L'infirmière Libérale Magazine n° 323 du 01/03/2016

 

Éditorial

Mathieu Hautemulle  

“Démocratie sanitaire” : une belle idée souvent invoquée. Cela peut signifier ne pas laisser Paris décider de tout, respecter les spécificités de chaque territoire. Et par exemple, avec les Unions régionales des professionnels de santé (URPS), inclure les professionnels aux politiques des Agences régionales de santé (ARS). Mais cette démocratie de proximité présente un versant moins démocratique : le risque de l’inégalité. Exemple : quand une région A dispose de responsables plus entreprenants ou de porte-monnaie plus épais, les professionnels de la région B ne verront pas la couleur du progrès, faute d’avoir travaillé au bon endroit au bon moment. Autre réalité qui contredit la promesse de “démocratie sanitaire” : le verrouillage de la communication auquel s’adonnent souvent les autorités. Ainsi, si les ARS nous ont très majoritairement envoyé de bonne grâce les listes des Idels candidates aux élections URPS d’avril, l’une d’elles nous a fait savoir qu’elle devait d’abord demander au ministère l’autorisation de publier les documents sur son site Internet, et deux autres nous ont clairement répondu « niet ». Il est vrai que rien n’obligeait les ARS à nous communiquer ces listes. Mais rien ne le leur interdisait. Retenir, face à une demande de la presse, une information affichée dans ses locaux et prochainement envoyée à toutes les Idels d’une région, quel gâchis, surtout pour une élection dont l’abstention était en 2010 le grand vainqueur.

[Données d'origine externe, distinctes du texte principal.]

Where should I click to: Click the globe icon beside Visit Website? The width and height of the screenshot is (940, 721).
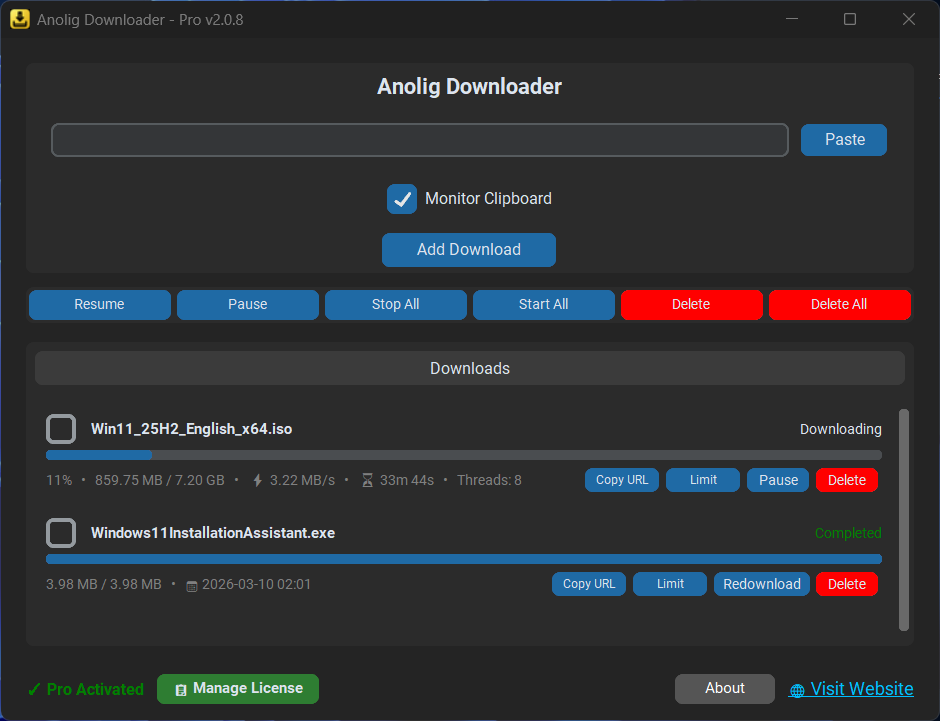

Dans ces moments-là, on croit volontiers ce haut cadre de la santé publique qui, en février, a vilipendé la prétendue “démocratie sanitaire”, cette « vaste mascarade » concoctée par les politiques pour « faire croire à une certaine horizontalité de la décision publique en santé – alors qu’elle n’a jamais été aussi verticale »*.

* Thomas Dietrich a quitté avec fracas son poste de secrétaire général de la Conférence nationale de la santé, instance consultative placée auprès du ministère (Le Parisien du 20 février, lien : bit.ly/1WCWved).